Il rimborso delle spese legali degli amministratori non deve alterare gli equilibri finanziari del Comune

A cura di Enzo Cuzzola

Il comma 5 dell’art. 86 del TUEL (decreto legislativo n. 267/2000) dispone che il Comune, senza nuovi o maggiori oneri per la finanza pubblica, può assicurare i propri amministratori contro i rischi conseguenti all’espletamento del loro mandato.

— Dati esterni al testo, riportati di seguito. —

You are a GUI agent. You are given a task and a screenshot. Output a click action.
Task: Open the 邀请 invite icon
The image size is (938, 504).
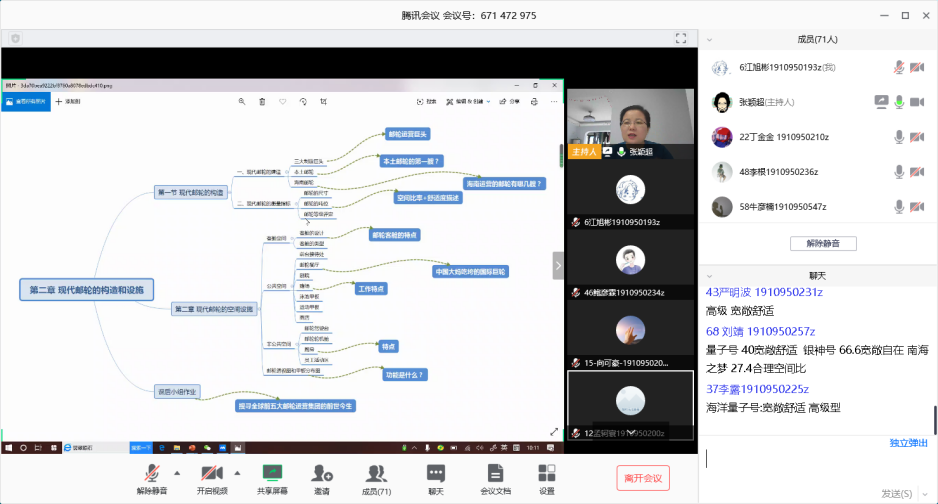pos(321,474)
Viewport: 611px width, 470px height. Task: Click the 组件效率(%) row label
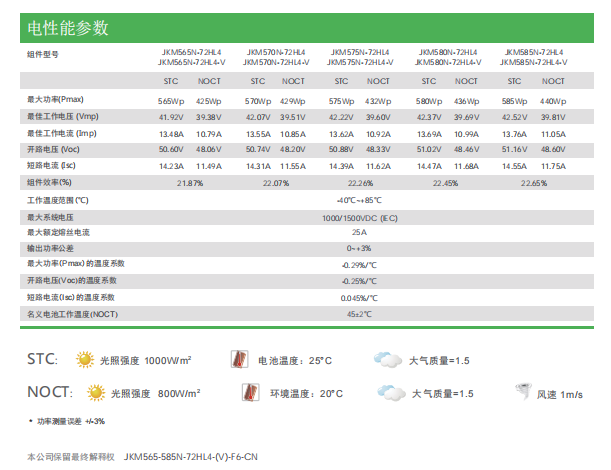pyautogui.click(x=50, y=183)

Il rimborso delle spese legali per gli amministratori locali è ammissibile, senza nuovi o maggiori oneri per la finanza pubblica, nel limite massimo dei parametri ministeriali stabiliti per i compensi agli avvocati, nel caso di conclusione del procedimento con sentenza di assoluzione o di emanazione di un provvedimento di archiviazione, in presenza dei seguenti requisiti:
a) assenza di conflitto di interessi con l’ente amministrato;
b) presenza di nesso causale tra funzioni esercitate e fatti giuridicamente rilevanti;
c) assenza di dolo o colpa grave.
Come precisato dalla Corte dei conti (cfr. sez. reg. controllo Basilicata, deliberazione n. 45/2017), la norma non impone un obbligo al Comune ma una mera facoltà, al contrario di quanto previsto dai commi precedenti del medesimo art. 86 per quanto concerne gli oneri assistenziali, previdenziali ed assicurativi, i compensi e le altre indennità.
Il Legislatore non ha, però, indicato un limite per quanto concerne l’entità delle somme da prevedere in bilancio nel caso si voglia esercitare la suddetta facoltà, limitandosi a precisare che non devono conseguire “nuovi o maggiori oneri per la finanza pubblica”. Ciò significa, secondo i giudici contabili, che comunque deve essere salvaguardato il complessivo equilibrio di bilancio dell’Ente, almeno per la parte corrente.
Di conseguenza, spetta agli amministratori, nell’esercizio prudenziale della propria discrezionalità, decidere se esercitare o meno la facoltà concessa dal citato comma 5 dell’art. 86 e in quali limiti; spetta, inoltre, al responsabile dell’ufficio finanziario (e all’organo di revisione che esprime il proprio parere) giustificare e verificare che l’esercizio della suddetta facoltà di spesa consentirà il mantenimento degli equilibri tra il complesso delle entrate e delle spese di parte corrente del bilancio comunale. Inoltre, una volta deciso di prevedere tale voce di spesa, il Comune dovrà disciplinare le modalità di accesso e di riparto delle risorse.
Per quanto ovvio, una volta determinato prudenzialmente l’importo in bilancio, laddove lo stesso non fosse sufficiente alla copertura dell’intero ammontare delle spese legali, la parte eccedente rimarrà a carico degli amministratori e non potrà mai essere considerata un debito fuori bilancio da riconoscere.